Hospitals Public Policy

Congress Pushes Curbs on Doctor-Owned Hospitals

The N.Y. Times reports (“Concerned about costs…“) that Congress is trying to impose new restrictions on physician-owned, for-profit hospitals. The legislators fear that these hospitals 1) drive up costs and 2) provide poor quality.

Legislators worry that when physicians own the hospital, they may have more of an incentive to order more procedures to increase their profits. If this is true, I am not sure that physician owned hospitals are the problem, it may be the case that Medicare or insurance companies need to change how they compensate physicians in these hospitals.

The second case is also of dubious merit. It was shown in a previous post that ambulatory surgery centers and hospital outpatient departments have similar quality levels. It is true that ambulatory surgery centers generally have a healthier patient base, but treating healthier patients in a lower cost setting is not necessarily a bad thing. It is true that many of these physician-owned hospitals not equipped to handle complications requiring emergency care, but if the complications are lower, then the cost savings may be worth not having the emergency care equipment.

Of course, not all physician-owned hospitals will be subject to these new restrictions. Lobbyists have convinced politicians that facilities such as Aurora BayCare Medical Center in Green Bay, Wisconsin and Wenatchee Valley Medical Center in Wenatchee, Washington should be exempt from these restrictions.

Michael C. Burgess a Texas Republican and an obstetrician-gynecologist states that “This is a free country…If you want to invest in a hospital, if you are willing to put personal capital at risk, you should not be forbidden to do so just because you are a doctor.”


  1. “[D]octor-owned specialty hospitals tend to skim off the more profitable cases, ‘siphoning resources away from full-service community hospitals.”

    I’m wondering why you didn’t directly address this ongoing argument about specialty hospitals somehow taking away the ability of large hospitals to cross-subsidize across patient care departments. Seeing that there are even studies where specialty hospitals are able to achieve a higher quality of care because of the efficiency gains of specialization, I think people are worried that these very hospitals threaten the economics of the traditional large community hospital. Large community hospitals have to support departments that have been known to be strictly unprofitable like emergency departments, psychiatric wards and detox centers, and often do so knowing they can recoup some of the losses in profitable departments like interventional cardiology and orthopedic surgery. Some hospitals have even been forced to close ER departments because they are just resource sinks. Of course, we can question itself the value of housing all patient care departments under one roof and whether that is truly efficient, but for some areas in the country, a single large community hospital is all they have. Any thoughts?

  2. You miss the major points entirely.

    The physicians who own these hospitals have a fiduciary relationship with their patients. They use (or abuse) that trust position for personal financial gain. The physicians are in an obvious conflict of interest position. They use their position of power and trust to direct patients to facilities where they then profit from those referrals.

    Such practices are strictly forbidden in the legal, banking, finance, and real estate worlds.

    The increased volume of procedures performed as a result of self referral has been shown over and over again in the medical imaging arena. Several major papers have been published recently confirming this. It is basic common sense and economic reality.
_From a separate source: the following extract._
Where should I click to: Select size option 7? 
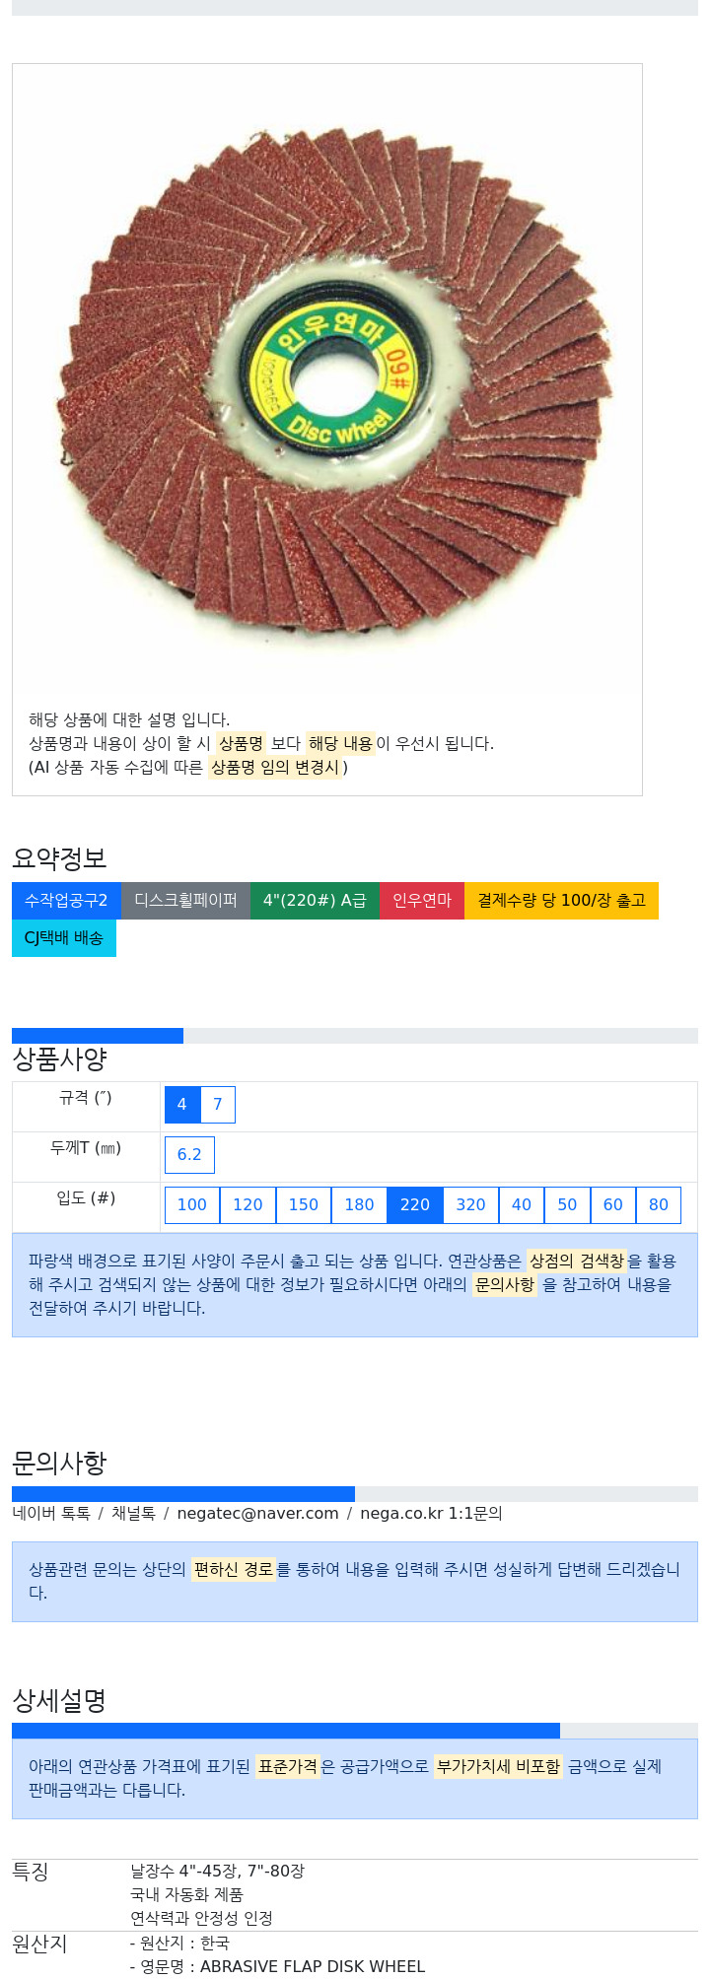pyautogui.click(x=218, y=1105)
    The effect of these specialty hospitals has been to take the profitable lines of business out of the community hospitals, severly restricting their ability to meet the community need. The owners of these facilities feel no obligation to provide the non-profitable or poorly profitable, but yet necessary forms of care that a community needs.

    Unfortunately health care is not a free market and hospital and physician reimbursement is an arcane maze of regulation and pricing. There are many areas of service where reimbursement far exceeds costs, and others where reimbursement is well below expenses. For the full service hospital it all balances out. Most well run community hospitals end up with operating margins in the 2-5% range. Some of these specialty hospitals have operating margins in excess of 35%.

    The “profits” made by the community not-for-profit hospital remain in the institution to be used for benefit of the community. These hospitals are taking those dollars and transfering them to the bank accounts of a select group of physicians.

    The problem with the legislation is that it doesn’t go far enough. Not only should physician ownership in specialty hospitals be banned, but physician ownership in a myriad of self referral relationships, including ASC’s, imaging centers and equipment, endoscopy centers, and labs, should be banned.